The evaporator was originally constructed by the INFN and
the Instituto Superiore di Sanita in Rome, Italy and is presently
on loan to Stony Brook University . This is a very
sophisticated and high quality apparatus that is capable of
producing four HBD photocathodes at a time, along with
several small “chicklets” that were used for monitoring the
photocathode quality. GEM foils are mounted into an open a
aluminum box and placed inside the evaporator which
deposits a thin layer of CsI on the top surface of the GEM. The
rate of deposition was ~ 20 A/sec and the total thickness of the
final layer was between 2400-4500 A. The vacuum inside the
evaporator was typically 10-7 torr during evaporation. The
quantum efficiency of the photocathode was then measured in
situ inside the evaporator over the entire area of the GEM
using a remote controlled movable UV light source and current
monitor. The quantum efficiency was measured over the entire
area of the photocathode at several wavelengths from 165-200
nm, while the test “chicklets” were measured over the
wavelength range from 120-200 nm in a separate
monochrometer. Fig. 5 shows a position scan for a typical
photocathode, which shows good uniformity across nearly the
entire foil. Fig. 6 shows the quantum efficiency measured for
one of the chicklets compared to a good quality photocathode
produced at the Weizmann Institute. In general, all of the
photocathodes produced were of excellent quality and showed
very good uniformity.
Fig. 5 Spatial uniformity of several typical photocathodes produced in the
Stony Brook evaporator.
Fig. 6 Quantum efficiency as a function of wavelength of a photocathode
produced in the evaporator at Stony Brook compared to a known good
photocathode produced at the Weizmann Institute. Measurements made at
Stony Brook were done in vacuum. Measurements at the Weizmann were done
in vacuum and CF4.
The photocathodes were sealed inside a gas tight aluminum
box while still inside the evaporator and then transferred to the
glove box.

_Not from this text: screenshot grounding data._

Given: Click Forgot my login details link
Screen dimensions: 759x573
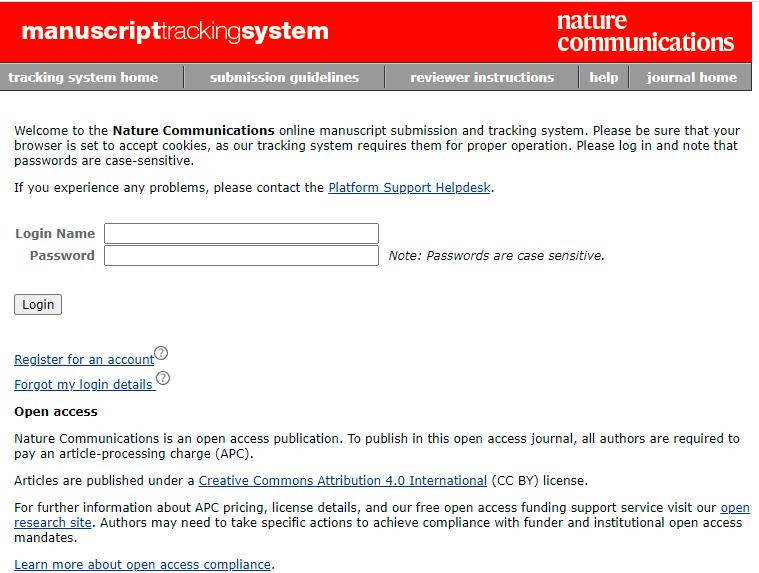Looking at the screenshot, I should 83,385.
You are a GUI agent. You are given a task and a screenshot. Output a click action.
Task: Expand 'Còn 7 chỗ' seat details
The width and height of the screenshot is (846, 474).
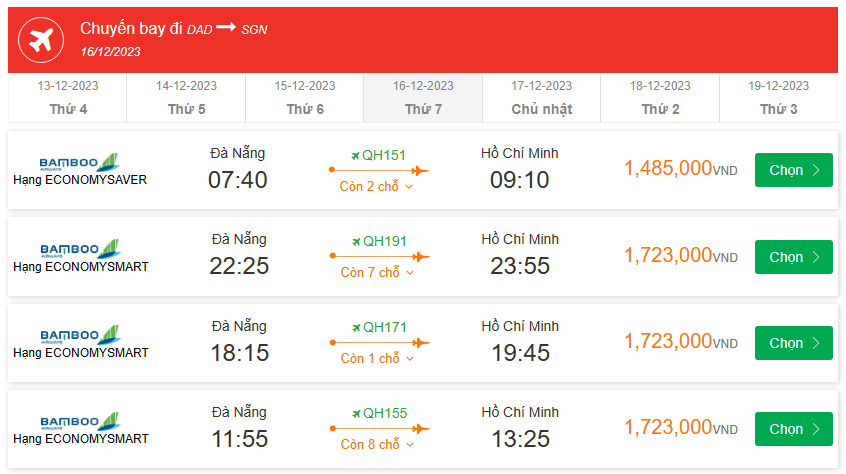(x=377, y=273)
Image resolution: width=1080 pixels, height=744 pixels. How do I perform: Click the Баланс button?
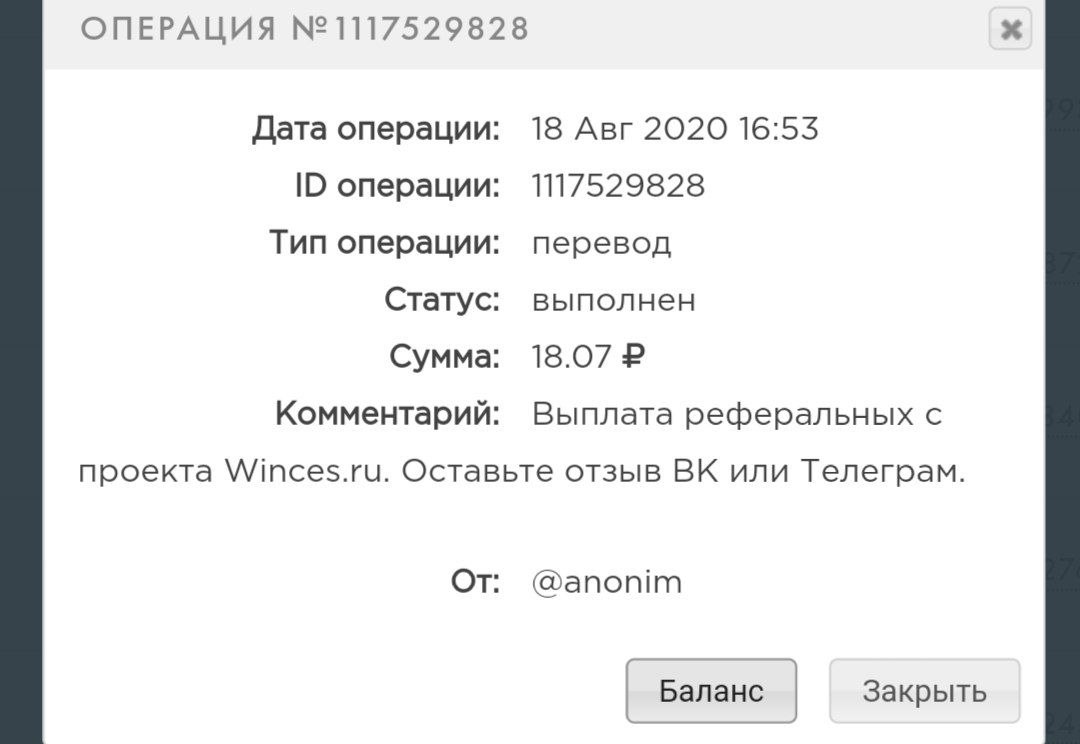point(711,691)
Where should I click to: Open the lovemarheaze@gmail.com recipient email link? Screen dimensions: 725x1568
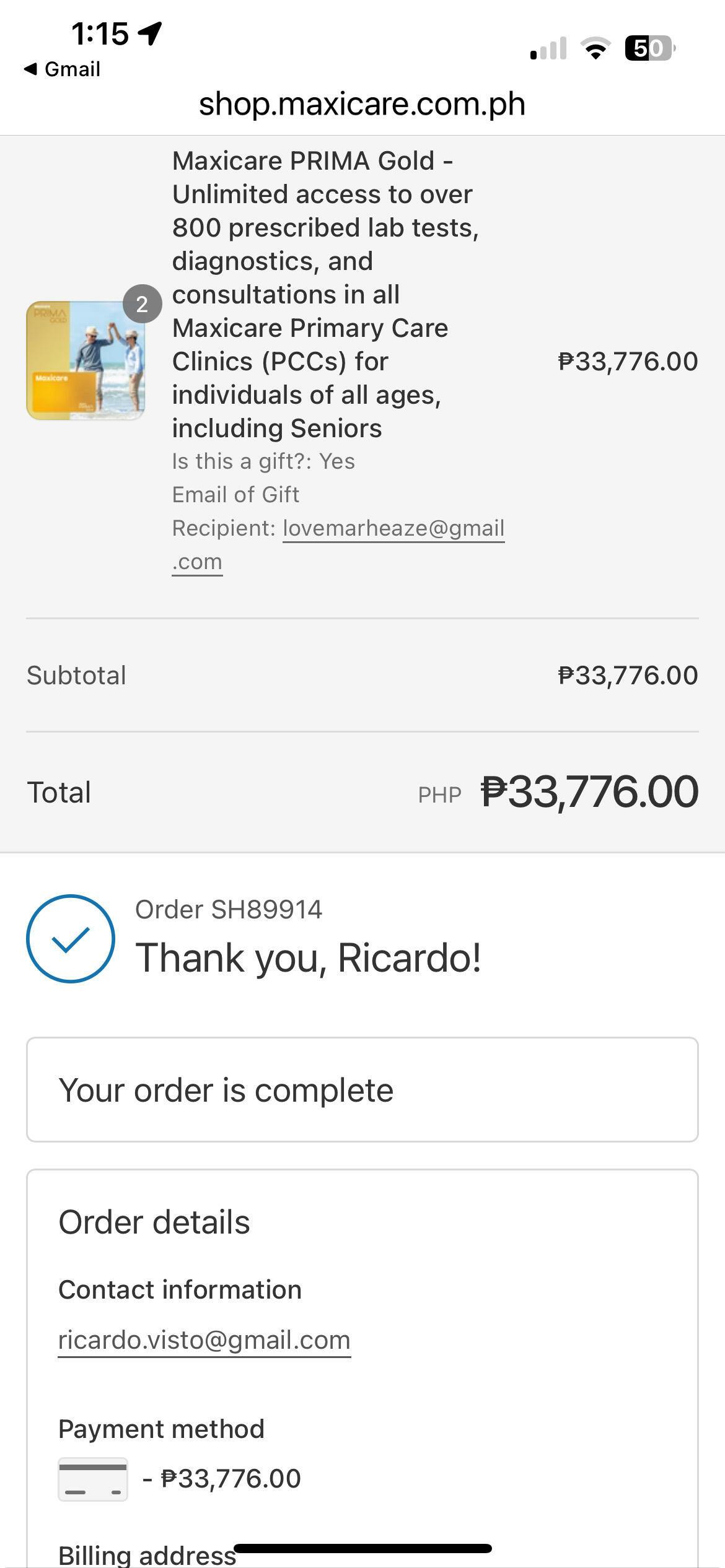point(393,528)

The photocathodes were therefore never exposed to
air at any time during this process. The glove box atmosphere
of nitrogen was kept extremely dry and oxygen free (O2 < 5
ppm and H2O < 10 ppm). The photocathodes were installed
into the detector and electrically tested along with all of the
other GEMs. Fig. 7 shows the first half of the HBD with all of
its photocathodes installed while still in the glove box. After
all of the photocathodes and GEM modules were installed, the
detector was sealed and removed from the glove box where it
was put under its own gas flow of argon or nitrogen.
Once outside the glove box, circuit boards containing the
readout electronics were installed on the back side of the
vessel. These boards contained the preamplifiers that are
connected to the readout pads inside the detector via a series of
short, individual wires that pass through the honeycomb wall
of the vessel and are soldered to the input pads of the preamps.
The preamps were designed by the Instrumentation Division at
Brookhaven (IO-1195) and produce a differential signal in the
range from 0 to ± 1V that is delivered to a receiver and front
end module designed by Nevis labs. The front end module
contains a 12 bit, 65 MHz ADC for each channel which
digitizes the signal and sends the data via an optical G-Link to
the PHENIX data acquisition system.
Fig. 7 One half of the final HBD detector with all CsI photocathodes and
GEM modules installed inside the glove box used for assembly.
IV. FINAL DETECTOR INSTALLATION
The final detector was installed into the PHENIX experiment
during the fall of this year. Figure 8 shows the west detector
which was installed in early September. The two square panels
on the front face of the detector are heater foils that are
described in the next section. The east detector was installed
approximately one month later, surrounding the beam pipe.
Fig. 8 HBD west detector installed in PHENIX
V. HIGH PURITY GAS SYSTEM
It is extremely important to maintain low water and oxygen
levels in the operating gas of the final detector. Both water and
oxygen have absorption bands in the deep UV that would
absorb Cherenkov light and reduce the overall photoelectron
yield . Every 10 ppm of either oxygen or water results in a
loss of approximately 1 photoelectron due to absorption in the
50 cm gas radiator. In addition, water will adversely affect the
photocathode performance and reduce its quantum efficiency.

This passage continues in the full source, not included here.